Après ces deux exemples concrets de valorisation, Frédéric Sardet (archiviste de la Ville de Lausanne) pose la question « Comment penser la valorisation ? ». Peu discutée, la problématique de la mise en valeur et celle, plus large, des relations publiques des services d’archives, soulèvent d’importants enjeux liés à la constitution d’une offre cohérente avec les missions du service et l’offre culturelle environnante ainsi qu’à la réflexion sur la mémopolitique. Une valorisation « en mode collaboratif » avec d’autres institutions permet, en plus d’un enrichissement réciproque, l’établissement de nouveaux liens avec le public. Après Frédéric Sardet, Françoise Hiraux (archiviste aux Archives de l’Université catholique de Louvain) propose que les archives universitaires participent au devenir de leur institution en mettant en avant leur expertise et leur offre de service. La mission de « patrimonialisation » du savoir s’opère en instituant une culture de la durée et en organisant le patrimoine universitaire. A ce titre, les archives de l’Université catholique de Louvain ont mis en place un projet de création de documents audiovisuels pour illustrer l’évolution des acteurs et de l’environnement universitaire sous forme de reportages d’histoire immédiate et d’entretiens. La mission de communication nécessite de puiser de nouvelles sources d’inspiration et de prendre des initiatives en terme de valorisation et d’action culturelle, par exemple par des collaborations interinstitutionnelles.

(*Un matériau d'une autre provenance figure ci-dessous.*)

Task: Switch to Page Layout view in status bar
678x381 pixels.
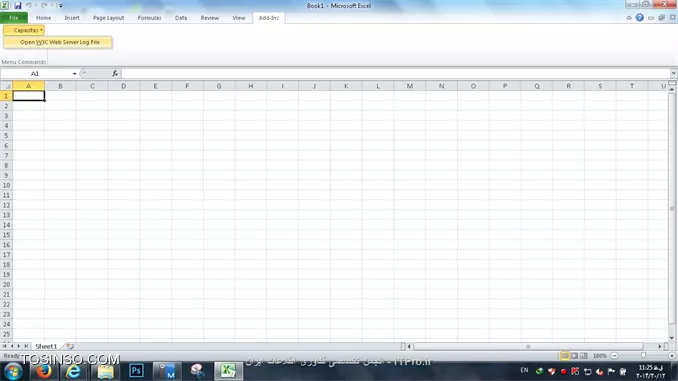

Pour clore ces deux journées de colloque, Claude Minotto (directeur des Archives de l’université de Montréal) résume les différents types d’archives universitaires passés en revue et relève la diversité et la richesse des discussions abordées. Il expose ensuite trois pistes potentielles d’enrichissement réciproque du milieu universitaire et de ses archives : conscientisation, collaboration et émulation. La conscientisation d’abord, ou comment sensibiliser les universités sur les enjeux liés à la gestion de leurs archives. La collaboration vient ensuite, car elle est nécessaire pour convaincre et accomplir. Se concerter pour mieux servir constitue la clé de réussite de nombreux projets exposés lors de ce colloque. Enfin, l’émulation, ou comment partager les expériences et progresser. C’est précisément lors de tels colloques qu’est offerte la possibilité de capitaliser les connaissances et que naissent de nouvelles impulsions propice à dynamiser les archives.